Este amadurecimento democrático ainda não existe no País, e os líderes políticos não cooperam para isso se desenvolver. "Ou seja, eu não posso votar num candidato apenas levando em conta se sou contra ou a favor do aborto, mas sim pensando no que seria um posicionamento justo para a sociedade brasileira com relação à legislação que trata do aborto", exemplifica.

Televisão evangélica

A TV no Brasil, de forma geral, ainda se preocupa muito mais com o circo, o sensacional, os embates e os extremos, do que com o diálogo e a discussão construtiva para Kivitz. "Os movimentos LGBT, por exemplo, são pintados sempre como mocinhos, e os evangélicos todos demonizados como homofóbicos, o que é uma inverdade. Há evangélicos a favor desses direitos, e há extremistas dos dois lados do debate. Mas para o circo da mídia não interessa colocar gente moderada dos dois lados conversando."

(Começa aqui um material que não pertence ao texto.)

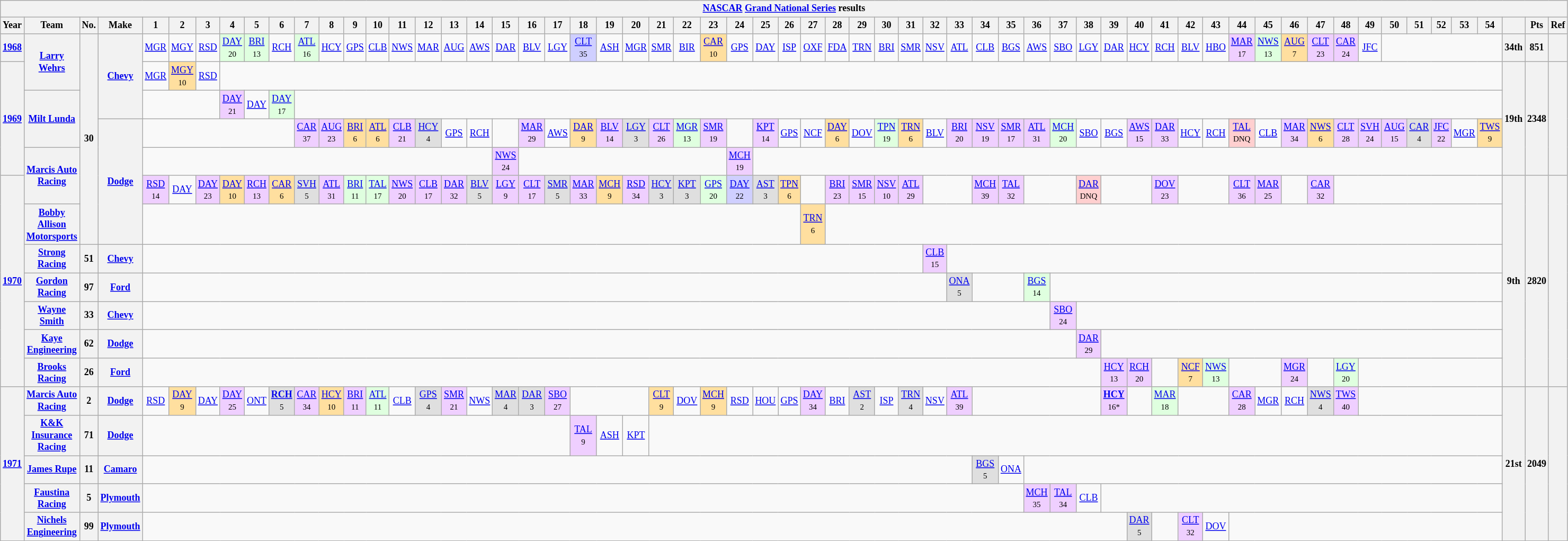
DAR32 (454, 190)
15 (506, 25)
ONA5 (959, 287)
23 (714, 25)
CLT17 (532, 190)
2820 (1537, 281)
RCH13 (256, 190)
35 (1011, 25)
GPS4 (429, 401)
BLV14 (610, 133)
50 (1394, 25)
46 (1295, 25)
MGY (182, 48)
16 (532, 25)
TALDNQ (1242, 133)
3 (208, 25)
GPS20 (714, 190)
CAR34 (307, 401)
AUG15 (1394, 133)
1970 (13, 281)
SBO27 (557, 401)
6 (282, 25)
12 (429, 25)
TAL32 (1011, 190)
BRI23 (837, 190)
CLT36 (1242, 190)
9th (1514, 281)
39 (1113, 25)
1969 (13, 119)
MGR13 (687, 133)
MAR17 (1242, 48)
21 (661, 25)
2049 (1537, 464)
DARDNQ (1089, 190)
SMR5 (557, 190)
DAR5 (1139, 527)
AST2 (862, 401)
DAR9 (583, 133)
HOU (765, 401)
JFC22 (1441, 133)
851 (1537, 48)
37 (1063, 25)
AUG7 (1295, 48)
MAR29 (532, 133)
CAR4 (1419, 133)
19th (1514, 119)
SMR21 (454, 401)
CLB17 (429, 190)
97 (89, 287)
LGY3 (636, 133)
DAY23 (208, 190)
ATL29 (911, 190)
34th (1514, 48)
CLT26 (661, 133)
62 (89, 344)
RSD34 (636, 190)
BGS5 (985, 470)
AWS15 (1139, 133)
CAR37 (307, 133)
9 (355, 25)
CLT9 (661, 401)
MCH39 (985, 190)
DAY6 (837, 133)
13 (454, 25)
ATL11 (378, 401)
Year (13, 25)
38 (1089, 25)
MAR (429, 48)
TWS40 (1346, 401)
No. (89, 25)
ATL39 (959, 401)
Gordon Racing (52, 287)
8 (332, 25)
NSV19 (985, 133)
BRI20 (959, 133)
CLT35 (583, 48)
CAR10 (714, 48)
TAL17 (378, 190)
1 (156, 25)
Team (52, 25)
24 (740, 25)
MGR24 (1295, 372)
SVH5 (307, 190)
CLB15 (936, 259)
54 (1490, 25)
BRI6 (355, 133)
CAR6 (282, 190)
Brooks Racing (52, 372)
Make (120, 25)
TPN6 (789, 190)
Bobby Allison Motorsports (52, 224)
4 (232, 25)
BGS14 (1037, 287)
AUG (454, 48)
NWS4 (1320, 401)
Ref (1558, 25)
DAY9 (182, 401)
RCH5 (282, 401)
27 (813, 25)
MAR4 (506, 401)
32 (936, 25)
43 (1216, 25)
SVH24 (1370, 133)
DAY34 (813, 401)
31 (911, 25)
DAY10 (232, 190)
18 (583, 25)
TRN4 (911, 401)
DAR3 (532, 401)
TWS9 (1490, 133)
22 (687, 25)
ATL (959, 48)
7 (307, 25)
DAR29 (1089, 344)
NSV10 (887, 190)
KPT14 (765, 133)
CAR32 (1320, 190)
1968 (13, 48)
BLV5 (480, 190)
MGY10 (182, 76)
MCH20 (1063, 133)
14 (480, 25)
TAL34 (1063, 498)
52 (1441, 25)
HCY16* (1113, 401)
40 (1139, 25)
20 (636, 25)
CLT32 (1191, 527)
BRI13 (256, 48)
CLT23 (1320, 48)
DAY17 (282, 104)
48 (1346, 25)
ATL6 (378, 133)
HBO (1216, 48)
LGY20 (1346, 372)
21st (1514, 464)
SBO24 (1063, 316)
34 (985, 25)
FDA (837, 48)
MAR25 (1268, 190)
DAY21 (232, 104)
SMR15 (862, 190)
71 (89, 435)
NCF7 (1191, 372)
45 (1268, 25)
RCH20 (1139, 372)
DAY20 (232, 48)
KPT (636, 435)
Milt Lunda (52, 119)
29 (862, 25)
99 (89, 527)
HCY3 (661, 190)
Strong Racing (52, 259)
BIR (687, 48)
MCH35 (1037, 498)
53 (1465, 25)
MAR34 (1295, 133)
Kaye Engineering (52, 344)
2348 (1537, 119)
NWS24 (506, 162)
25 (765, 25)
AST3 (765, 190)
DOV23 (1165, 190)
SMR17 (1011, 133)
NWS20 (403, 190)
CAR28 (1242, 401)
TPN19 (887, 133)
JFC (1370, 48)
ATL16 (307, 48)
DAR33 (1165, 133)
K&K Insurance Racing (52, 435)
KPT3 (687, 190)
CLB21 (403, 133)
36 (1037, 25)
TRN (862, 48)
LGY9 (506, 190)
44 (1242, 25)
Wayne Smith (52, 316)
NWS6 (1320, 133)
19 (610, 25)
42 (1191, 25)
41 (1165, 25)
TAL9 (583, 435)
Larry Wehrs (52, 61)
RSD14 (156, 190)
CAR24 (1346, 48)
James Rupe (52, 470)
HCY4 (429, 133)
47 (1320, 25)
HCY10 (332, 401)
10 (378, 25)
DAY22 (740, 190)
DAY25 (232, 401)
Camaro (120, 470)
MAR18 (1165, 401)
AUG23 (332, 133)
Faustina Racing (52, 498)
28 (837, 25)
NASCAR Grand National Series results (784, 8)
ONA (1011, 470)
17 (557, 25)
49 (1370, 25)
Nichels Engineering (52, 527)
SMR19 (714, 133)
ONT (256, 401)
Pts (1537, 25)
NCF (813, 133)
MCH19 (740, 162)
HCY13 (1113, 372)
CLT28 (1346, 133)
OXF (813, 48)
1971 (13, 464)
MAR33 (583, 190)
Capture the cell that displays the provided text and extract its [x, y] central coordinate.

"A face evangélica que está exposta para o imaginário coletivo do brasileiro é a face mais grotesca, mais triste, e que não representa a índole da igreja evangélica brasileira, com a mais absoluta certeza", completa.

O espaço comprado por lideranças evangélicas extremistas é uma arma poderosa e uma luta desigual, na visão do pastor. "Estes espaços custam milhões e sabe-se que para conseguir estes milhões, essas lideranças com flexibilidade ética e moral conseguem mais fácil do que aqueles que têm uma consciência moral e respeitosa não só aos seus princípios religiosos e espirituais, como também à massa e à população brasileira."

Papel da igreja

Kivitz sublinha que a liderança evangélica que o representa é uma minoria também. "Quando eu ouço as minorias lutando pelos seus direitos e mais respeito às suas vozes, eu me identifico. Sejam os movimentos dos negros, dos LGBTs, das mulheres, dos trabalhadores sem-terra."

"Eu também sou uma liderança evangélica que precisa lutar por reconhecimento e espaço, e que muitas vezes sequer é ouvida pela sociedade, como se a Igreja Evangélica fosse uma coisa só, esta coisa apresentada pelos extremistas", explica.

O pastor acrescenta que o barulho que seu grupo minoritário faz é pequeno, perto da "estratégia de massa dos radicais", mas ele existe. "Por exemplo, nós estamos nos mobilizando contra a redução da maioridade penal, contra o trabalho escravo, pela valorização da criança. Existe uma Igreja Evangélica diferente aí, trabalhando pela sociedade. E há igrejas evangélicas que são uma poderosa ferramenta de transformação social nas periferias de todo o Brasil, isto também precisa ser lembrado", finaliza.